Automatic Migration of VMware vSphere Container Storage Interface (CSI)
After upgrading to Red Hat OpenShift 4.14, clusters running OpenShift on VMware vSphere that were first installed in Red Hat OpenShift 4.12 or earlier will need to go through the vSphere CSI migration. The migration of vSphere CSI is smooth and automatic. The use of all current API objects, including storage classes, persistent volumes, and persistent volume claims, is unaffected by migration.
Red Hat OpenShift’s sustainability in the cloud
Effective resource management in Kubernetes environments depends on tracking and optimizing power consumption. OpenShift 4.14 includes the Red Hat OpenShift power monitoring Developer Preview in order to meet this need. Kepler is an Efficient Power Level Exporter based on Kubernetes, and power monitoring is its product realization. Granular power consumption for Pods, Namespaces, and Nodes is computed and exported using eBPF. It is available at the OperatorHub on OpenShift. It offers information derived from Intel’s Advanced Configuration and Power Interface (ACPI) or Running Average Power Limit (RAPL), as well as the option to include pre-trained models for configurations where this data is unavailable. Kepler uses this model to estimate workload energy consumption in private data centers and public clouds, which helps with resource planning and optimization in the future.
Across the Hybrid Cloud, OpenShift
Red Hat Advanced Cluster Management (RHACM) running in AWS, Azure, and Google Cloud now allows you to centrally deploy and manage on-premises bare metal clusters. By extending the functionality of your central management interface, this hybrid cloud solution allows you to deliver bare metal clusters into environments that are restricted. Furthermore, RHACM offers an enhanced user interface for OpenShift deployment in Nutanix, broadening the scope of collaborations that offer metal infrastructure where it is required.
Red Hat OpenShift Data Foundation (ODF) 4.14 introduces general availability for regional disaster recovery (DR) for Red Hat OpenShift workloads, enhancing resiliency across the hybrid cloud. When combined with RHACM, we can handle stateful workload business continuity requirements and let administrators offer DR solutions for geographically dispersed clusters. For mission-critical workloads, the appropriate Recovery Point Objective (RPO) and Recovery Time Objective (RTO) can be achieved by configuring asynchronous replication at the application level of granularity.
We’re expanding OpenShift’s compatibility with Oracle Cloud Infrastructure, which is currently in Developer Preview. Using the Agent-based Installer for restricted network deployments or the Assisted Installer for connected deployments, you can install OpenShift on Oracle Cloud Infrastructure. Fill out this form to request access so you can test OpenShift on Oracle Cloud Infrastructure.

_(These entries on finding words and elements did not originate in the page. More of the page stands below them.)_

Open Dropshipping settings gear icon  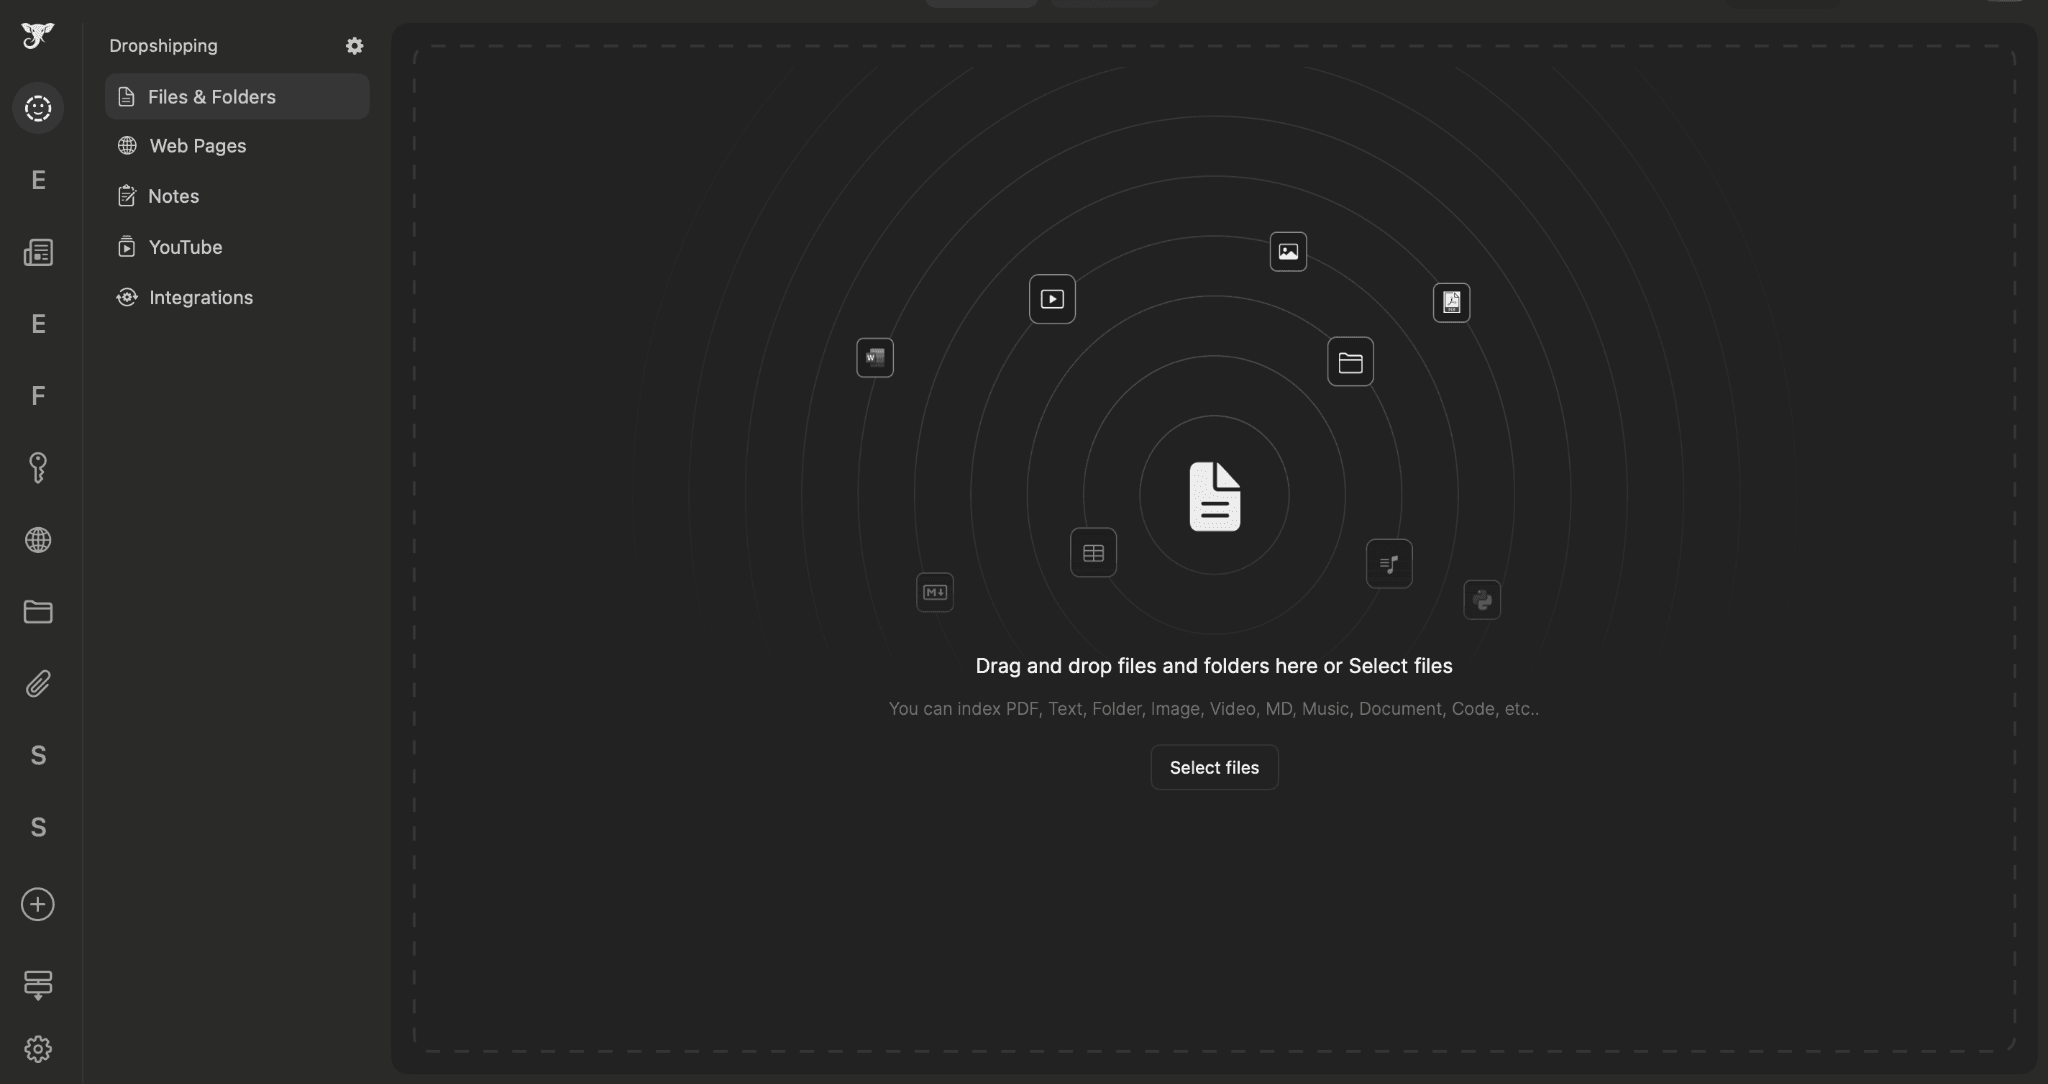354,46
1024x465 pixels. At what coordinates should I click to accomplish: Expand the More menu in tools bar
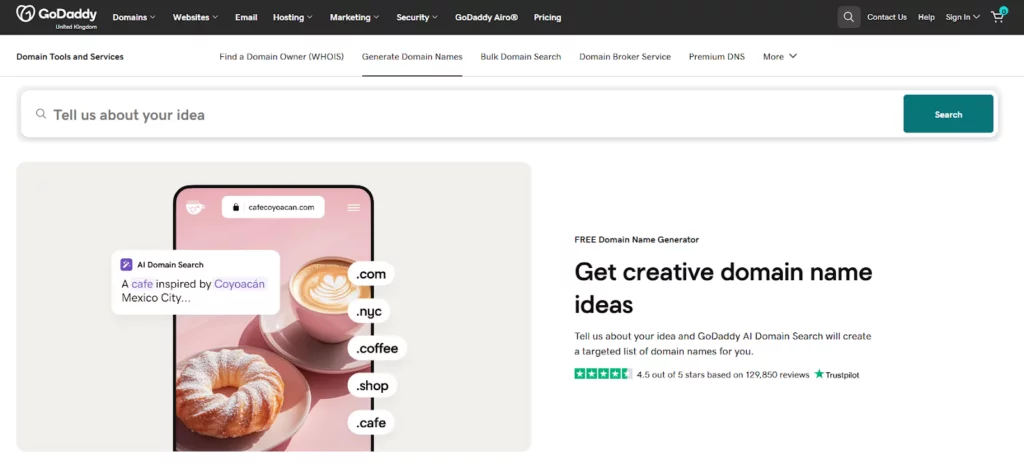pos(779,57)
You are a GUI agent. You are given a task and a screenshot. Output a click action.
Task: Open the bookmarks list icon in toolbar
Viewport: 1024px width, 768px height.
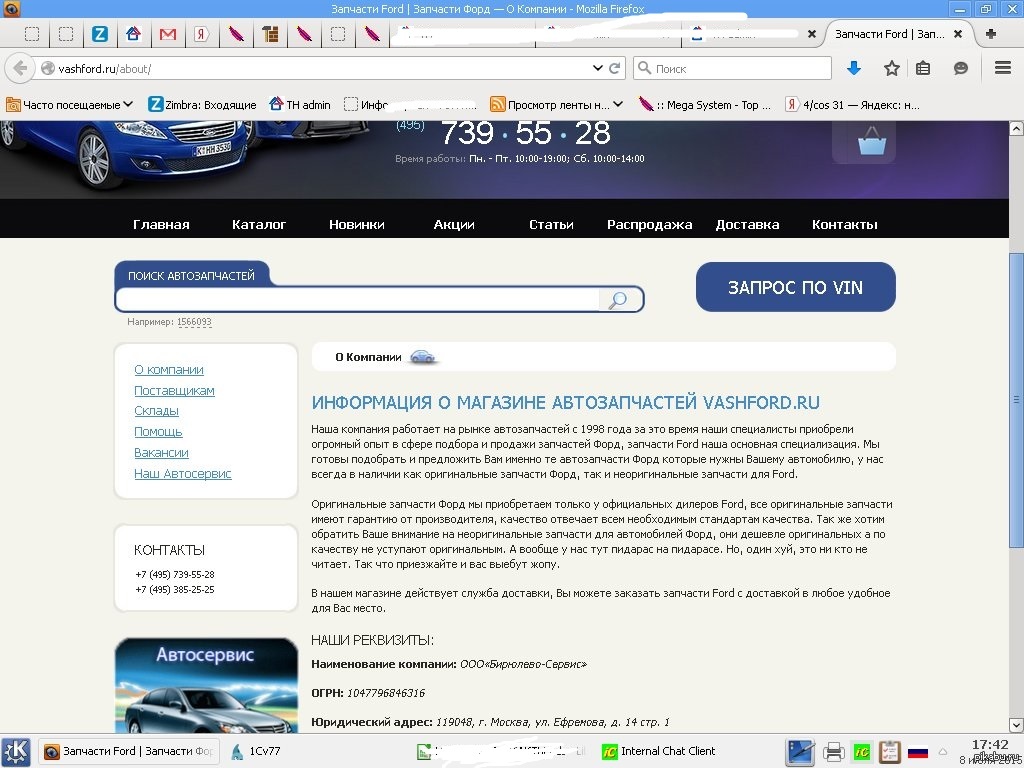[x=923, y=68]
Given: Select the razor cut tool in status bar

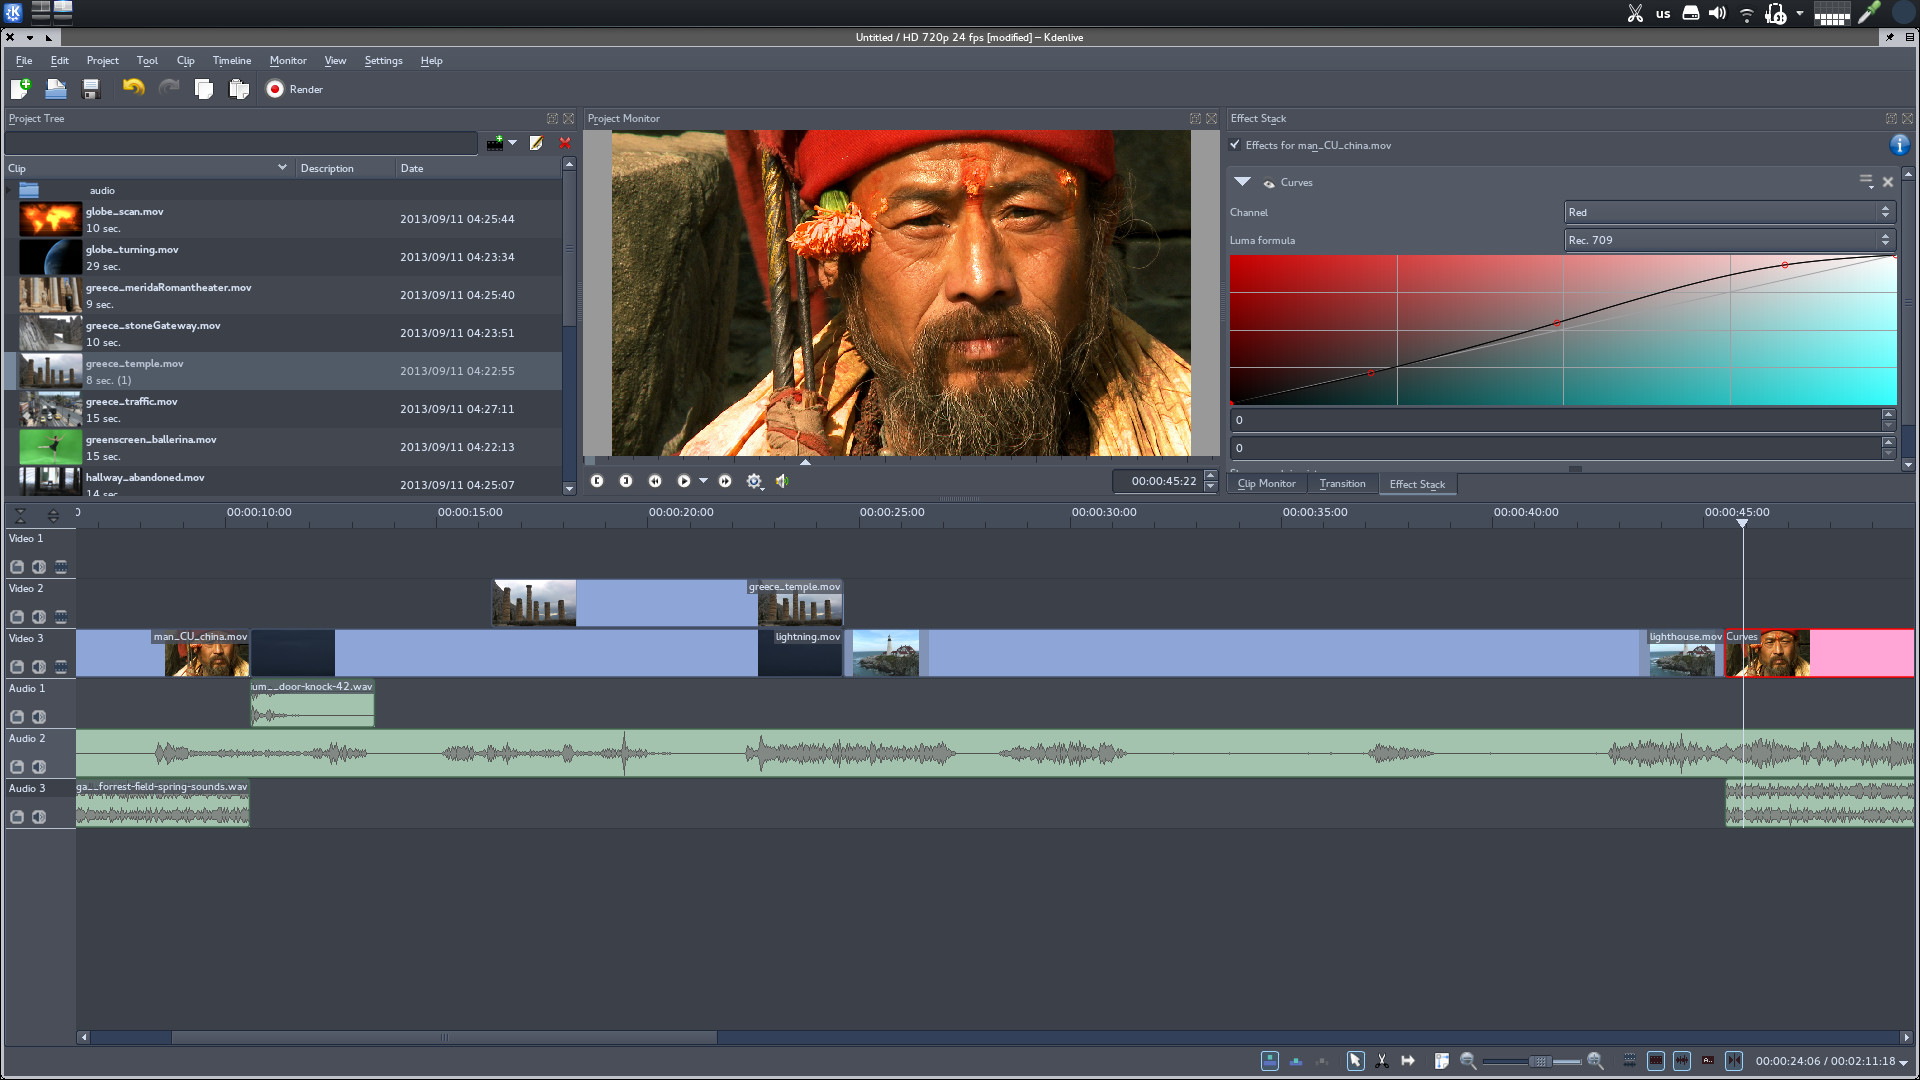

Red Hat Device Edge uses MicroShift 4.14, which is included in this release. MicroShift makes far-edge deployments possible. No matter where devices are placed in the field, it offers lightweight, enterprise-ready Kubernetes container orchestration that extends operational consistency across edge and hybrid cloud environments. Supporting various use cases and workloads on tiny, resource-constrained devices at the farthest edge requires being lightweight. As a logical extension of Kubernetes environments, it strikes a balance between the effectiveness of low resource utilization and the well-known tools and procedures that Kubernetes users are already accustomed to. Assembling lines, Internet of Things gateways, informational kiosks, and car systems are a few examples of use cases where limited power, cooling, computing capacity, and connectivity are required for operations.